Descheduler Question

cs

unread,

Jan 25, 2021, 8:36:37 AM1/25/21

to kubernetes-sig-scheduling

Hi,

I somehow struggle a little bit with for example following setup:

I have a 3 node Kubernetes cluster and configured a deployment with for example 6 replicas. After the first start all 3 nodes are holding 2 pods each, which is great - tried it with podAntiAffinity, topologySpreadConstraints and/or nodeAffinity.

If I now shutdown one node, the still online nodes get each another pod - works as intended.
But then if the previously shutdown node gets back online, I want that the pod-distribution sets back to 2 pods on each node. But all I achieved was that the node that came back online, either got only 1 or 0 pods.

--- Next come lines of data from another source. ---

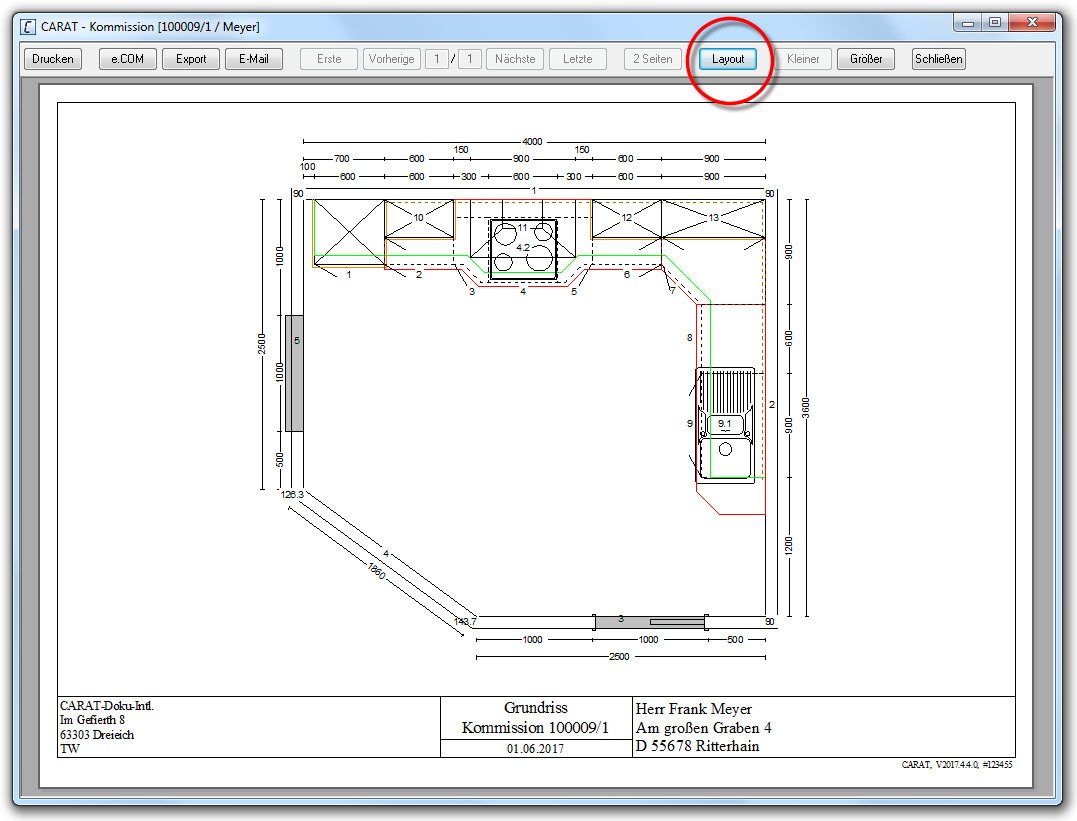The image size is (1077, 821).
Task: Click Vorherige to go back a page
Action: coord(391,59)
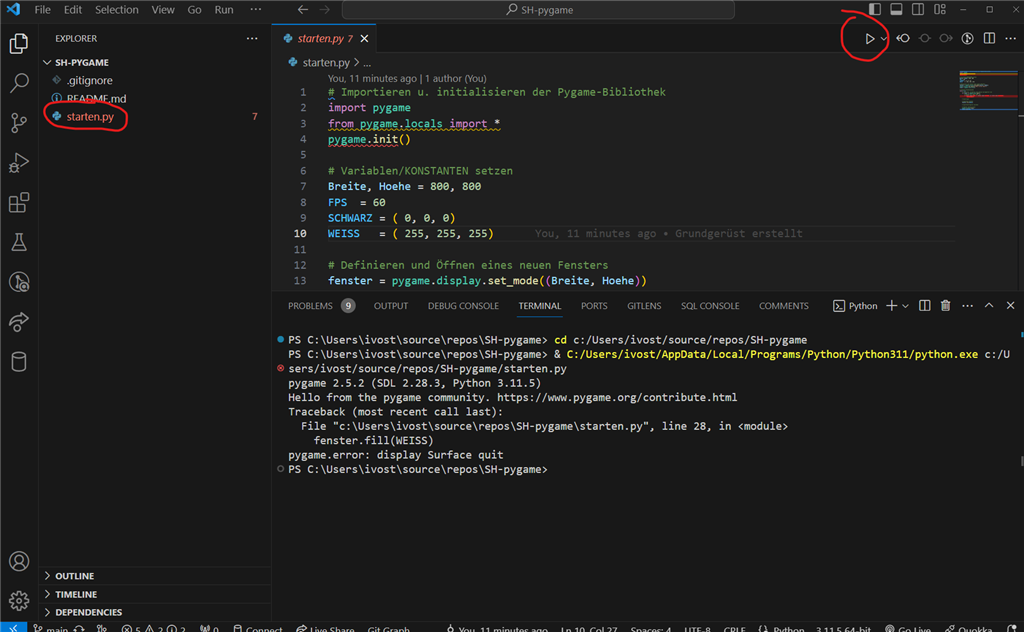
Task: Switch to the PROBLEMS tab
Action: pos(310,306)
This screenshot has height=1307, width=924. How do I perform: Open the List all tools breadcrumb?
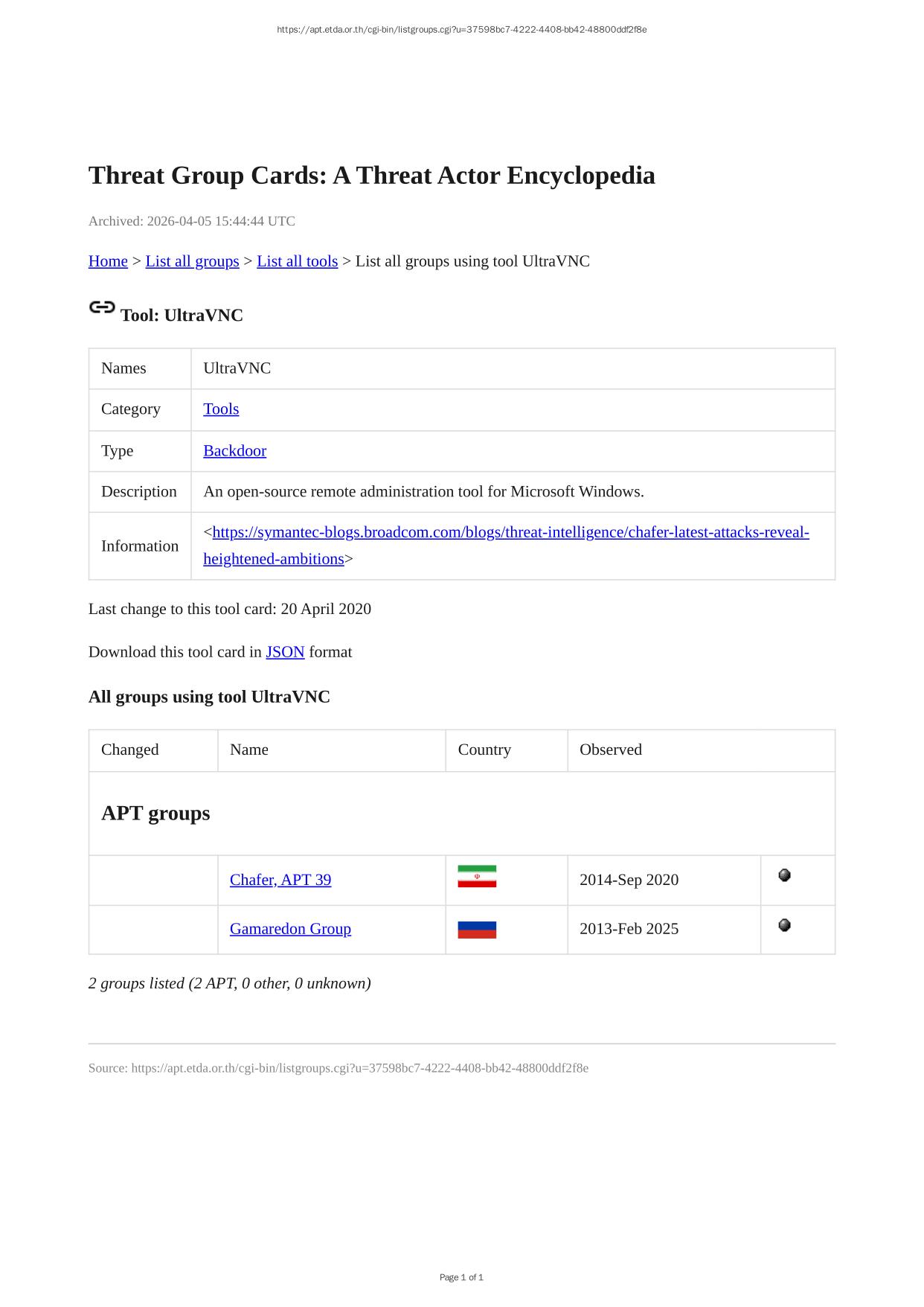(297, 261)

I must be missing something, can anybody help please?

Br,
cs

Mike Dame

unread,

Jan 25, 2021, 8:44:28 AM1/25/21

to cs, kubernetes-sig-scheduling

Hi,

It sounds like you are seeing an issue with the topologySpreadConstraint strategy, is that correct? This is my guess because PodAffinity and NodeAffinity wouldn't necessarily deschedule any pods when a new node comes online.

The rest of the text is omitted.